Proof that composition of two unbounded functions is not a bounded function.

Question

I am supposed to answer the question if a composition of unbounded functions can be a bounded function. I have failed to find any counter example, so I should probably do a proof by contradiction but I don't know how. Could anyone help? Thanks!

Answer 1

The idea is to find functions $f:I\rightarrow \mathbf{R}$ and $g:J\rightarrow \mathbf{R}$ such that both are unbounded over their domain of definition but so that $g$ is bounded on $f(I)$. That is $g\vert_{f(I)}$ is bounded. Then $g(f(x))$ is bounded.

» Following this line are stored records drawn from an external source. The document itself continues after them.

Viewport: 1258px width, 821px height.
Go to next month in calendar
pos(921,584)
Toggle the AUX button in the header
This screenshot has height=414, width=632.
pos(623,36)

If $x>0$ then both $e^{x}$ and $1/x$ are unbounded. Can you compose them to get something bounded?

Answer 2

Define $f$ and $g$ by

$$ \begin{align*} f(x)) &=\left\{ \begin{array}{lr} x & \mbox{ if $x \ge 0$} \\ 0 & \mbox{ if $x < 0$} \end{array}\right. \\ g(x)) &=\left\{ \begin{array}{lr} 0 & \mbox{ if $x \ge 0$} \\ x & \mbox{ if $x < 0$} \end{array}\right. \end{align*} $$ Then neither $f$ nor $g$ is bounded, but $f \circ g$ is identically $0$.